Baker won the pole position 40 times and finished first in 19 NASCAR races. In 1980, he won the Daytona 500 by driving at an average of more than 177 mph – a mark that still stands as the fastest in the race's history.
Born in 1941 in Florence, S.C., Baker's full name was Elzie Wylie Baker, Jr. He died at his Lake Norman home, outside of Charlotte, according to The Charlotte Observer.
"He brought a wonderfully engaging personality to the airwaves and his storytelling ability made his show a joy to listen to," SiriusXM NASCAR Radio said Monday. "As one of NASCAR's great competitors, he generously shared a wealth of knowledge – developed over many decades in the sport – with our listeners. He is greatly missed, and our thoughts and prayers are with his family."

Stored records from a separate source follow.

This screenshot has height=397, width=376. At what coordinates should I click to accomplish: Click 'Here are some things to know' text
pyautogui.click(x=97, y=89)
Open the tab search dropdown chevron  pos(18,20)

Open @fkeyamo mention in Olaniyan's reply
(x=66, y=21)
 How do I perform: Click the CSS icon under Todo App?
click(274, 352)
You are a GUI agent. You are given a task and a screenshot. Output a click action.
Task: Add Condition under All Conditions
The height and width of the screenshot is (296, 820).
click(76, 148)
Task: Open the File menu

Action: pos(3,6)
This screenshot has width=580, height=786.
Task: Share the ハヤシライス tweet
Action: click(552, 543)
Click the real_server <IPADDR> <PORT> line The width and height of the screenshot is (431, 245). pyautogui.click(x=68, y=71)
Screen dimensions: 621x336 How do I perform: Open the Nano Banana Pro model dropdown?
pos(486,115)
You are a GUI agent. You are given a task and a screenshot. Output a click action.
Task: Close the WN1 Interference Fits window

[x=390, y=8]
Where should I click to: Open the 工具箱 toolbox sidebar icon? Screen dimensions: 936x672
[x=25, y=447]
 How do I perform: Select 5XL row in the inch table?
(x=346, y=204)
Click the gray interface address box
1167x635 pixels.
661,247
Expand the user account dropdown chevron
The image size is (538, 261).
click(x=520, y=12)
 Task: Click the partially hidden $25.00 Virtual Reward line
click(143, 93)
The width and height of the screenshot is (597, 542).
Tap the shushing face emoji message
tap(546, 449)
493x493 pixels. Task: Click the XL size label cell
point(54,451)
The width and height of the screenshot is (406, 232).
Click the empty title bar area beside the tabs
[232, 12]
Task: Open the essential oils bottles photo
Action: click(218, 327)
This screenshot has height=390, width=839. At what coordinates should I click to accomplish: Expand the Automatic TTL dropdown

Baker had two nicknames: "Leadfoot," for his talents behind the wheel, and "Gentle Giant," both for his height – 6 feet 6 inches – and for his demeanor. As that combination suggests, Baker, the son of legendary NASCAR driver Buck Baker, always wanted to be the first to cross the finish line.
"It killed my pride if I didn't run up front," Baker once said. "And if you didn't win, it was like being the second man to discover America."
With a 33-year career as a NASCAR driver, Baker could be said to be part of several generations of the sport. But he's perhaps best remembered for driving against fellow greats such as Richard Petty, Cale Yarborough, David Pearson, and Bobby Allison. And Baker did it in what could be called the hard way, racing for more than a dozen teams (including his own) and in a variety of cars.
In 1970, Baker drove a winged Dodge Charger Daytona beyond what were then the limits of his sport, turning in a lap of more than 200 mph at the big track in Talladega, Ala. Afterwards, he said, "Gosh, I'm just tickled to death."
After Baker's final NASCAR race in 1992, he covered races for TV and radio; until recently, he was regularly heard on SiriusXM. When he retired from the satellite network in early July, Baker joked that it was the latest in a string of retirements.
Baker also said, "And to have a long career like I've had, do not shed a tear. Give a smile when you say my name."